The heart palpitations a new mother feels when falling in love with her newborn baby rest a great deal on hormones. Beth Quinkert, a certified nurse midwife with WomanCare in Southern Indiana, says there are four hormone systems involved during labor and childbirth: prolactin, oxytocin, endorphins, and adrenaline/noradrenaline.

“Prolactin is the ‘mothering’ hormone thought to be responsible for the nesting instinct. Oxytocin, known as the hormone of love, is responsible for making the uterus contract, producing labor, and is at its highest levels at the time of birth, which gives the woman a sense of euphoria and makes her receptive to her baby,” Beth says.

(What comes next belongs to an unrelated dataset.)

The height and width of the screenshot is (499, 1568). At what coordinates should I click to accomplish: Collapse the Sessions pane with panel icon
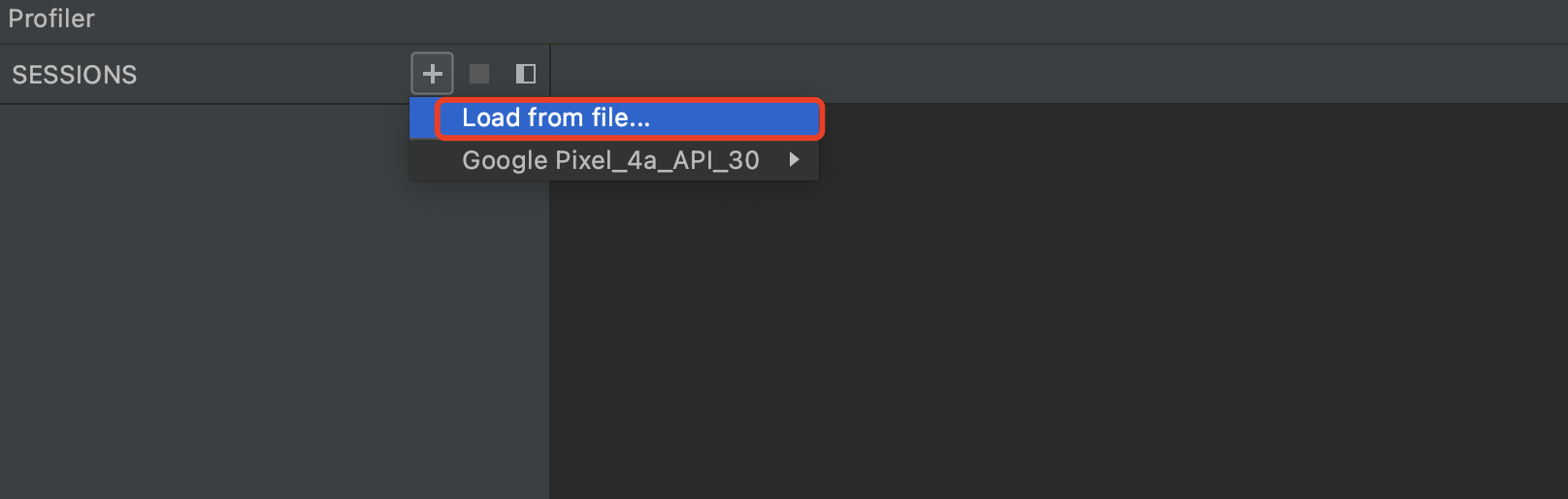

Adrenaline is the hormone associated with “fight or flight” and may kick in when a pregnant woman feels scared or threatened to keep delivery from occurring. Beth says this hormone is involved when women begin labor at home where they feel safe and contractions are steady, but then move to the hospital. Things like registration, intravenous needles, or being in uncomfortable positions may make them feel scared, resulting in higher “fight or flight” hormones and a slowing of their contractions. Adrenaline and noradrenaline are “also at work when the job of pushing the baby out comes around. These hormones will kick in and give the woman the ‘urge to push’ feelings,” she says. Endorphins are hormonal painkillers, and Beth says they soar after birth, which is what causes many women to cry with joy immediately after they give birth.

While hormones are designed to make birth go a certain way, not every woman experiences a seamless labor or delivery. “Labor can be faster or slower than expected, analgesia in the form of IV medications or epidurals may be required, induction or augmentation with pitocin might occur, [or] fetal distress requiring additional monitoring or cesarean section may become necessary,” Beth says. These things could impact how a woman feels about the birth or her baby, so it is important for women to do things that can increase their hormones of love and euphoria, like breastfeeding, placing the baby skin-to-skin, and discussing her feelings.